Ein Leader, der zwar nicht den gesamten Kontext liefert, aber es nicht einmal schafft, den Kontext zu vermitteln, dem die Mitarbeitenden folgen sollen, hat keinen Wert.
Es wirkt wie ein Beitrag eines hervorragenden Followers, der die eigene starke Leistung anderen zuschreibt.
Wenn ein Leader keinen Kontext vermittelt, braucht man diesen Leader nicht wirklich.
Er sollte dringend ersetzt werden.

 
colus001 2025-04-01

Was sich gut anhört, ist nicht unbedingt auch gut.
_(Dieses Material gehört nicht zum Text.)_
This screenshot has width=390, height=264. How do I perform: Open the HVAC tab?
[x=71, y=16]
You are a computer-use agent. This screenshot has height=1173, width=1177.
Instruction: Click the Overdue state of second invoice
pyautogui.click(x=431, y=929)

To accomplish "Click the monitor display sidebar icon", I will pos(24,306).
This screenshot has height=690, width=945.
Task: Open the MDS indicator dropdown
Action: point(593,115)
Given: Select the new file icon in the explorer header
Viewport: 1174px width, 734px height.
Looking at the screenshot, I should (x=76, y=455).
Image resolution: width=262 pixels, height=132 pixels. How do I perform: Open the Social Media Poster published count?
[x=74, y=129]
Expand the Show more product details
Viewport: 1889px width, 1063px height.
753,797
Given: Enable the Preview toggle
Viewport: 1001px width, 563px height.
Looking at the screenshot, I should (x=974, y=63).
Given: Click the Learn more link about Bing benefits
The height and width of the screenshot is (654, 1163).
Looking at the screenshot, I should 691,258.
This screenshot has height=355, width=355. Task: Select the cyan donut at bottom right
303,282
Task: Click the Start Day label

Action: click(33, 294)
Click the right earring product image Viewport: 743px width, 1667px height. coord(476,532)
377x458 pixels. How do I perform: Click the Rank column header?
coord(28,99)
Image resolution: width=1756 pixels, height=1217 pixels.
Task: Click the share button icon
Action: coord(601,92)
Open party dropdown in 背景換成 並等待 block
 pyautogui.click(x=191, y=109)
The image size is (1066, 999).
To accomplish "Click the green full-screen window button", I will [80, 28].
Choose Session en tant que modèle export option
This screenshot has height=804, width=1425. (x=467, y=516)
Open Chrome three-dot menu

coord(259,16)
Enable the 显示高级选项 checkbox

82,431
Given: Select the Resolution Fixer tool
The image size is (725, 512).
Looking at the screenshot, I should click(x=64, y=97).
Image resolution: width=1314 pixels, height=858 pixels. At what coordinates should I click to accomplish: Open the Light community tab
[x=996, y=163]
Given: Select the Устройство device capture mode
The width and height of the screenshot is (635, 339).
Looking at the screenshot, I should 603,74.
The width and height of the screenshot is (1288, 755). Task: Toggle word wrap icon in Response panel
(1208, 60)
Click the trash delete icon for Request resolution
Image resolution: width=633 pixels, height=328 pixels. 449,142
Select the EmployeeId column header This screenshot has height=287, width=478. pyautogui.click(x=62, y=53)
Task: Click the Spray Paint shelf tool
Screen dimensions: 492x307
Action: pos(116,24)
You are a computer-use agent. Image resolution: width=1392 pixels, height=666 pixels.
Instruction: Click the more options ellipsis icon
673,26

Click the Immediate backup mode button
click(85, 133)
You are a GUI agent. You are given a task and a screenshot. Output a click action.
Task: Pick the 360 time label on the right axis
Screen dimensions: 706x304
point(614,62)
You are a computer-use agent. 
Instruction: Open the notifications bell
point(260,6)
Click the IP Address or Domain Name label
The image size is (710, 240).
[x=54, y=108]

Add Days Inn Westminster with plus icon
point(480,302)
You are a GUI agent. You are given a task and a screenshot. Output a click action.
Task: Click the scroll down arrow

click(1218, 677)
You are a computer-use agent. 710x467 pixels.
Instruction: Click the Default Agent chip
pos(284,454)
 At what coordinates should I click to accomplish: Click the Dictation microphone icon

Ich denke auch, dass ein Code-Review, das nur aus den zwei Worten "Nasty Code" bestand, mir im Leben am meisten geholfen hat.

 
halfenif 2025-04-01

Nicht alle Entwickler sind gleich.

 
kipsong133 2025-03-31

Ich habe darüber nachgedacht, was „systemisches Denken“ eigentlich bedeutet, und im Kontext des Artikels wirkt es auf mich wie eine Denkweise aus der Perspektive des Verhaltens einer Anwendung. Ich denke aber, dass das wirklich eine sehr wichtige Perspektive ist.

 
play1204dev 2025-03-31

Ich kann das sehr gut nachvollziehen, weil ich erlebt habe, wie eine Codebase trotz bester Absichten völlig chaotisch wurde. Die Bedeutung der Fähigkeiten eines Managers ist wirklich enorm.

 
girr311 2025-04-01

Dem stimme ich zu.

 
spilist2 2025-03-31

Die Implikation des Artikels wirkt auf mich weniger so, als wäre dieser Manager besonders hervorragend gewesen, sondern eher so, als hätte der Autor selbst gute Arbeit geleistet. (Vielleicht ist der Autor einfach der Typ Mensch, der unabhängig von der Art des Feedbacks wächst.)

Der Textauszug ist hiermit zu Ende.